Learning How to Self-Correct
Learning how to self-correct is essential for reducing your reliance on teachers and community members, but I'd wager that it's actually pretty tough to do for a good number of skills. You don't have enough experience to tell what's wrong just yet, and you might end up self-correcting... in the wrong way!
I find that the best way to learn how to self-correct is to ask my teacher what they look out for when they are correcting something. You shouldn't guess how to self-correct - you need a way to find out what exactly is done wrong, and how it can be fixed.
That being said, I believe that this isn't necessary for the first 20 hours of learning, especially for more complex skills, and you should aim to absorb as much as you can from your teachers first. Don't jump the gun!
Putting in the Hours
Of course, the hardest part about learning anything is probably going to be putting in the actual hours of practice and work. This gets harder as you grow older, mostly because society has primed us to deem ourselves to "not have an aptitude for X" when we fail at something for the first time.
Practice isn't tough. Not seeing progress is.

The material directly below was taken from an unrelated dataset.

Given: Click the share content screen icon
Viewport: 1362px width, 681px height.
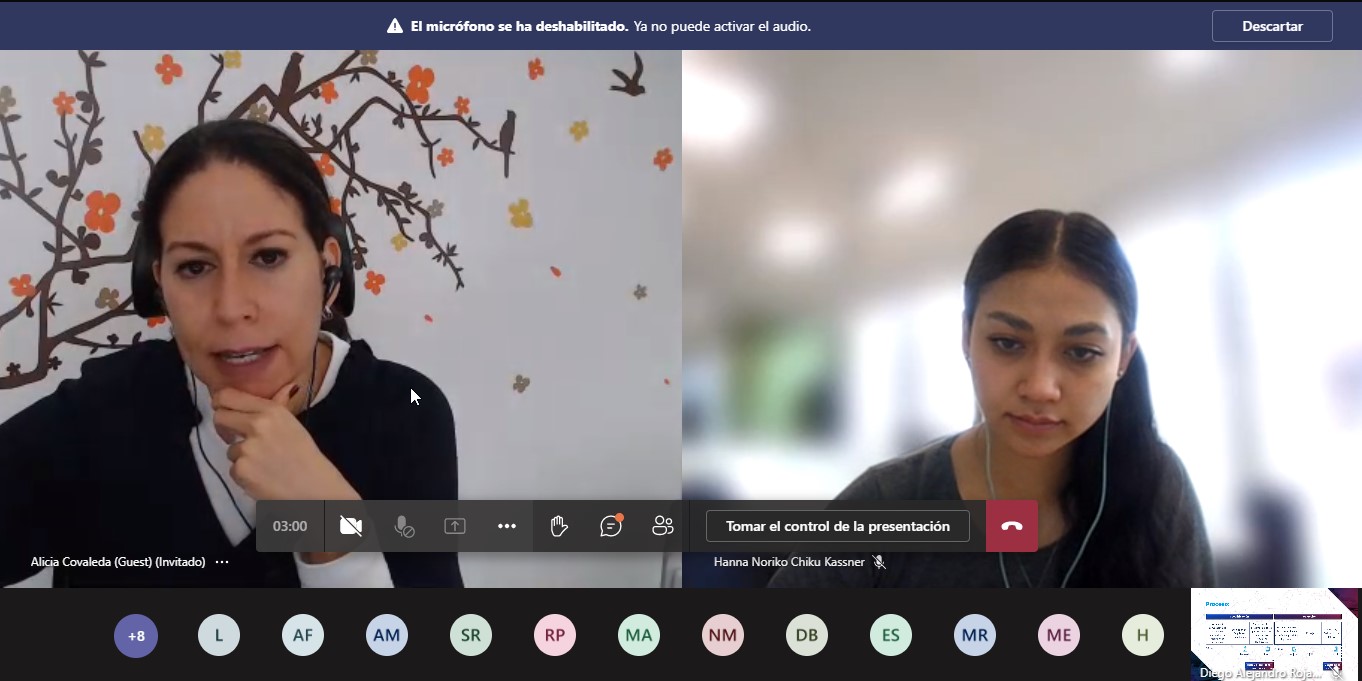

If I could see myself improving visibly every single day, I would be fired up to practice each day. Sadly, this isn't the case.
You will see days where nothing goes right and you seem to be stagnating. Or becoming worse. These can really be a downer on your motivation, but you have to trust the process - put in the hours and you'll see progress eventually.
James Clear claims that you should focus on the systems that propel you towards your goals rather than the goals themselves. I agree with it fully - you need to focus on fixing your processes and systems of practicing if you want to get good at something.
Trust the process.
I hope you've obtained some insight into how you can go about learning something new. Maybe you'd like to learn juggling, learn to program, or learn a foreign language. Start now - you'll be grateful to yourself in the future.